» Written instruction:
Please rewrite every line of the records below with "Product" swapped for "Item" and nothing else changed, omitting the pictures from your answer.

Word and item position data:
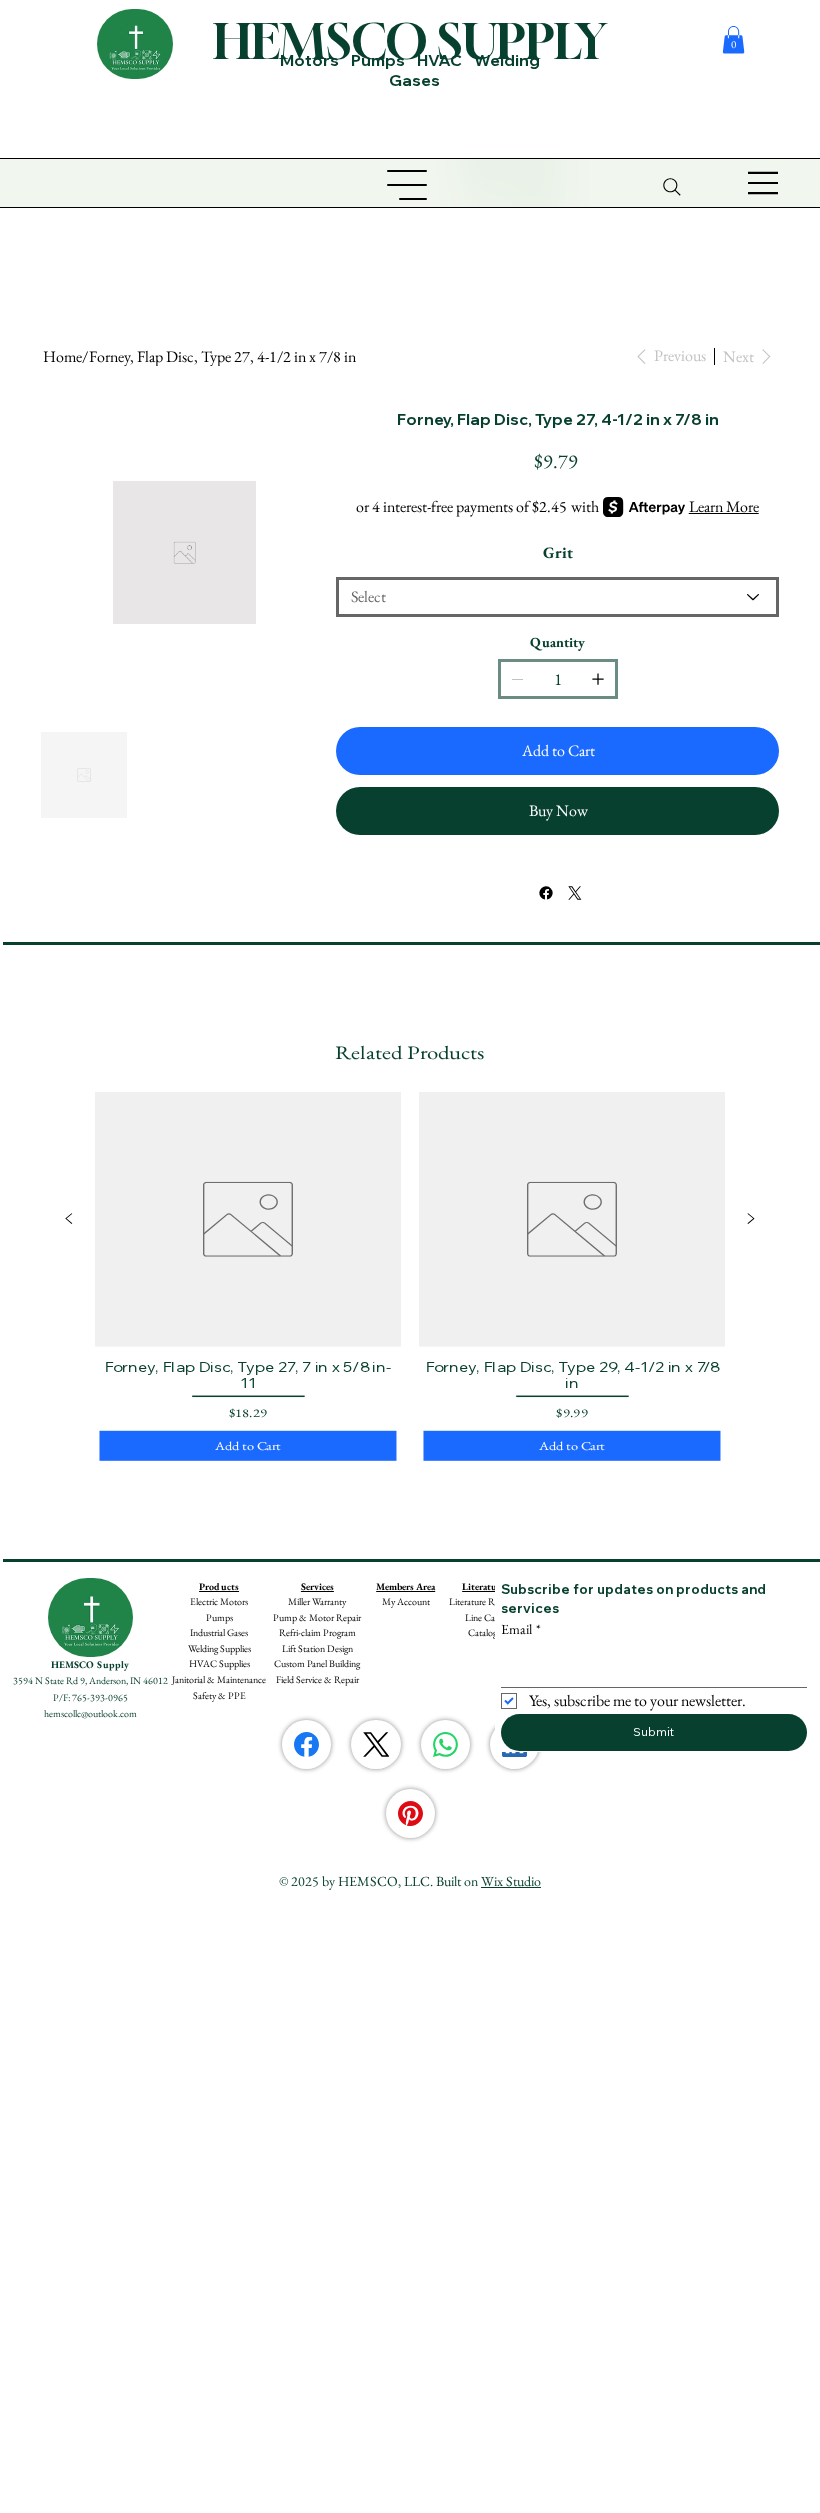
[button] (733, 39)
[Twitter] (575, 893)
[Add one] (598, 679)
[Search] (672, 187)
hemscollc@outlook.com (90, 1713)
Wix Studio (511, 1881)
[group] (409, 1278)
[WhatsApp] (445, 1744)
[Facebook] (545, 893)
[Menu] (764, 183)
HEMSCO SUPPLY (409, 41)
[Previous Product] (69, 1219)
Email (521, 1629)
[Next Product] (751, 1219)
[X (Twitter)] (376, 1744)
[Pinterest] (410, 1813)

» Answer for the task:
[button] (733, 39)
[Twitter] (575, 893)
[Add one] (598, 679)
[Search] (672, 187)
hemscollc@outlook.com (90, 1713)
Wix Studio (511, 1881)
[group] (409, 1278)
[WhatsApp] (445, 1744)
[Facebook] (545, 893)
[Menu] (764, 183)
HEMSCO SUPPLY (409, 41)
[Previous Item] (69, 1219)
Email (521, 1629)
[Next Item] (751, 1219)
[X (Twitter)] (376, 1744)
[Pinterest] (410, 1813)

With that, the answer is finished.